I have written an interpreter that requires me to perform 32-bit division of unsigned integers. In Java, I can do this as:

reg[a] = (int) ((reg[b] & 0xFFFFFFFFL) / (reg[c] & 0xFFFFFFFFL));

But I would like to avoid the conversion to long and back to int. Java already gives the unsigned right shift operator >>> for that special case, so maybe there is a clever way to do unsigned division in the same way.

Note that add and multiply work fine, since two's compliment numbers just work.

Is there a better way in Java to do this?

Answer 1

Well, if you shift down by one bit, you could divide the resulting two numbers, then shift up twice (because the resulting number would be 4 times smaller). But that would only work on even numbers, since you would lose the least significant bit.

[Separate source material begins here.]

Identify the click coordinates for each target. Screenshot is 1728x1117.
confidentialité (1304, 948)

I don't really think it would save you any time to check for that condition. (or check for numbers smaller then 2 ³¹ )

Answer 2

在 Java 8 及更高版本中， Integer对 unsigned int s 有一个完整的操作集合

reg[a] = Integer.divideUnsigned(reg[b], reg[c]);

Answer 3

Other people have mentioned simple and clearly correct approaches like casting to long , or using Integer.divideUnsigned() (Java SE 8+), or using BigInteger .

Practically speaking, Integer.divideUnsigned() is the clearest and most performant way to do it, because the JVM probably intrinsifies this function call into a native unsigned division machine instruction, making it run as fast as the language-level signed division operator / .

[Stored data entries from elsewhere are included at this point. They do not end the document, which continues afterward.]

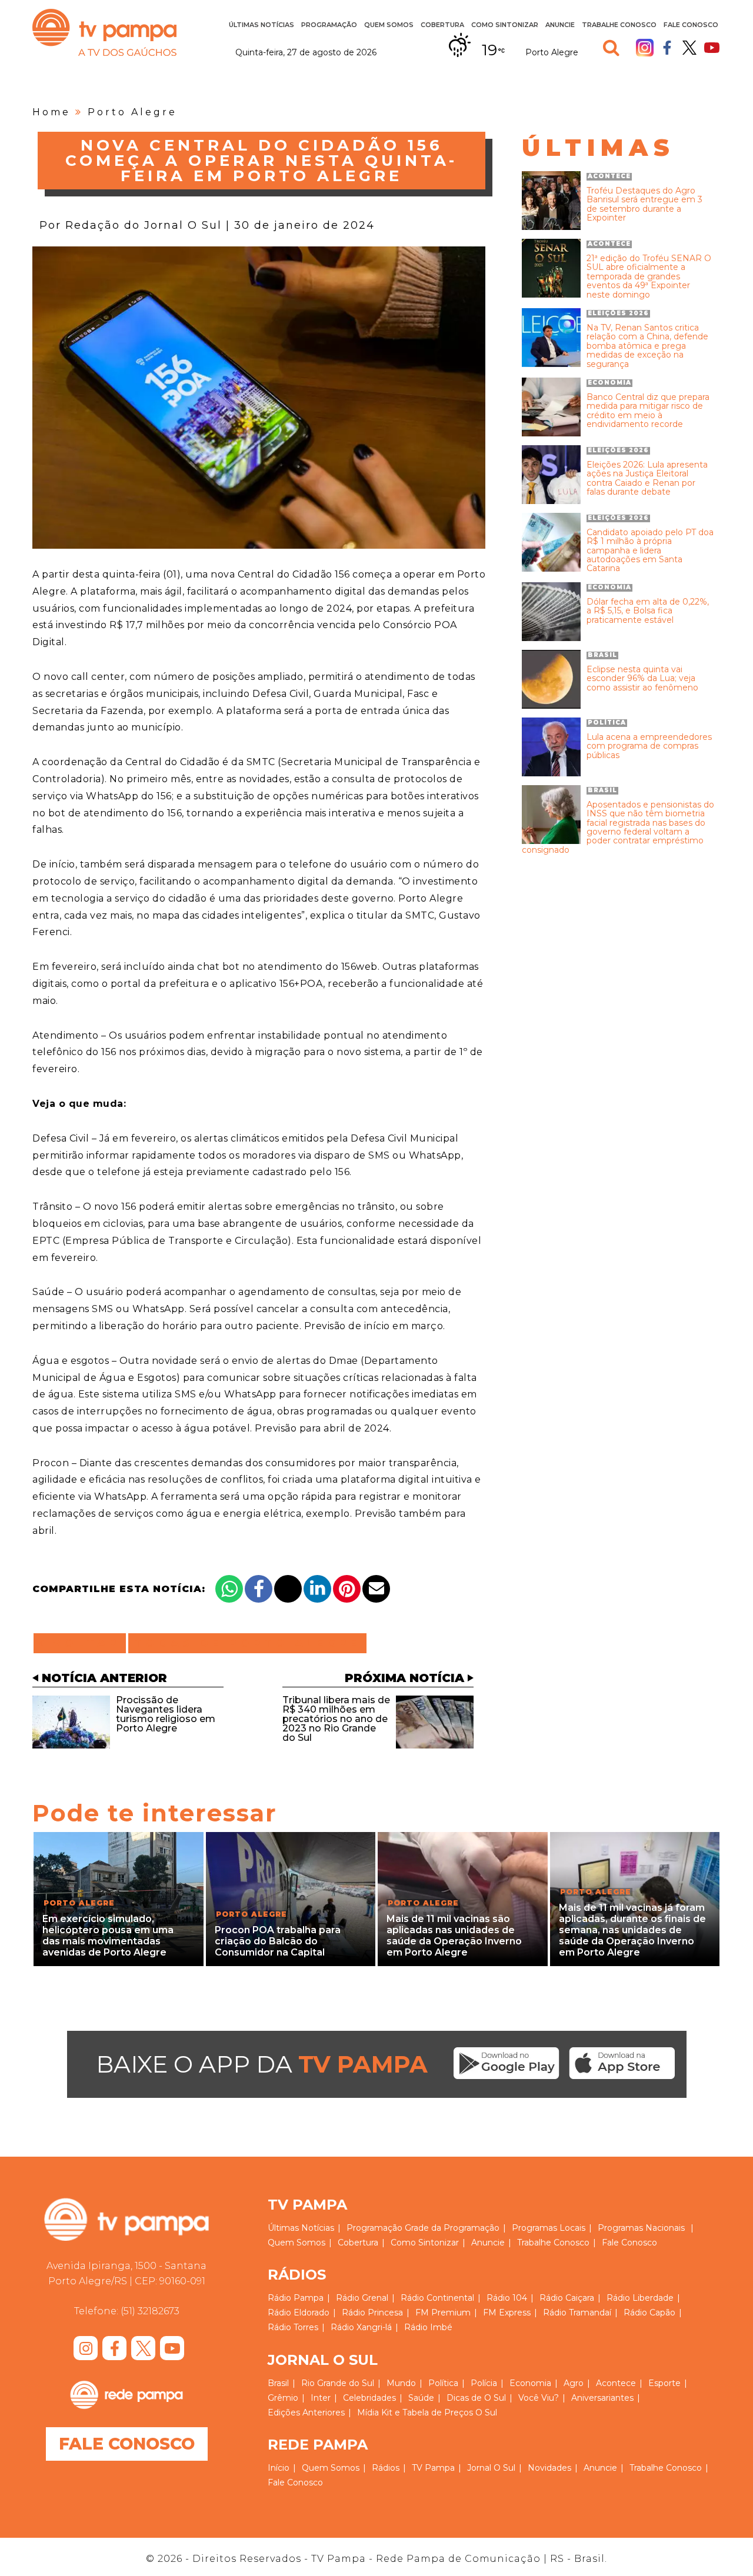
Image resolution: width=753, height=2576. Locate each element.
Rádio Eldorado (298, 2312)
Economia (530, 2383)
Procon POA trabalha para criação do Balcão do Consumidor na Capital (278, 1941)
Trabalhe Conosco (619, 25)
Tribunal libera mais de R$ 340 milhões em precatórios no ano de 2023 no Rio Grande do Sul (336, 1718)
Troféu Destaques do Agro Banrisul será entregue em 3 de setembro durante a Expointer (644, 204)
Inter (321, 2398)
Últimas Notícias (261, 25)
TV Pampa (104, 32)
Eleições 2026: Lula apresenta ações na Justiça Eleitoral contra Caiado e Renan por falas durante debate (647, 479)
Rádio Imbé (428, 2327)
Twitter (689, 47)
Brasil (278, 2383)
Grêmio (283, 2398)
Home (51, 112)
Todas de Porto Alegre (247, 1643)
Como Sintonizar (504, 25)
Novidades (549, 2467)
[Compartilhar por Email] (376, 1589)
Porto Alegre (132, 112)
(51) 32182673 (150, 2311)
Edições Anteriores (306, 2412)
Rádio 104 (507, 2298)
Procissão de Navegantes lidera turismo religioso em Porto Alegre (165, 1714)
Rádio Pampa (296, 2298)
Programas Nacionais (641, 2228)
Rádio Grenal (362, 2298)
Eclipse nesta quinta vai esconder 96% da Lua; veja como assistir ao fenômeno (642, 678)
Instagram (645, 47)
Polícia (484, 2383)
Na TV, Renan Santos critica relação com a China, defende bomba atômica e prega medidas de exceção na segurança (647, 346)
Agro (574, 2383)
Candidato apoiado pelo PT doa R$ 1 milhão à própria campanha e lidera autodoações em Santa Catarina (650, 550)
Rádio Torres (293, 2327)
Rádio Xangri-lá (361, 2327)
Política (443, 2383)
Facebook (667, 47)
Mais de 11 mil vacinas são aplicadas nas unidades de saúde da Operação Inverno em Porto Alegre (454, 1935)
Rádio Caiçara (566, 2298)
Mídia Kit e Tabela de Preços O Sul (427, 2412)
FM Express (507, 2312)
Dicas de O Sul (476, 2398)
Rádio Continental (437, 2298)
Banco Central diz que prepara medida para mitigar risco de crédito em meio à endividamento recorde (648, 411)
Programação (374, 2228)
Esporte (664, 2383)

But for the sake of completeness, here is how to emulate uint32 / uint32 in pure Java (no C or assembly) in a relatively efficient manner, without using wider types like long or BigInteger :

int divideUint32(int x, int y) {
    if (y < 0) {  // i.e. 2^31 <= unsigned y < 2^32
        // Do unsigned comparison
        return (x ^ 0x8000_0000) >= (y ^ 0x8000_0000) ? 1 : 0;
    }
    else if (x >= 0 || y == 0) {
        assert y >= 0;
        return x / y;  // Straightforward or division by zero
    }
    else {  // The hard case: signed x < 0 && signed y > 0
        assert x < 0 && y > 0;
        // In other words, 2^31 <= unsigned x < 2^32 && 0 < unsigned y < 2^31
        int shift = Integer.numberOfLeadingZeros(y);
        assert shift > 0;
        assert (y << shift) < 0;
        // Do one step of long division
        if (x < (y << shift))
            shift--;
        return (1 << shift) | (x - (y << shift)) / y;
    }
}

I have checked this code on millions of random test cases over the full range of int values. In case anyone is wondering about adapting the code to work wing long , it is easy to do so by following the implicit patterns in the logic.

Answer 4

You could always used BigInteger , which works on arbitrary sized integers, but that would be a lot more expensive than promoting to long and cast back as int . Is your intention to improve performance (hence you want a "pure integer" solution to avoid the time for casts) or to improve how readable/understandable the code is (in which case BigInteger might be neater)?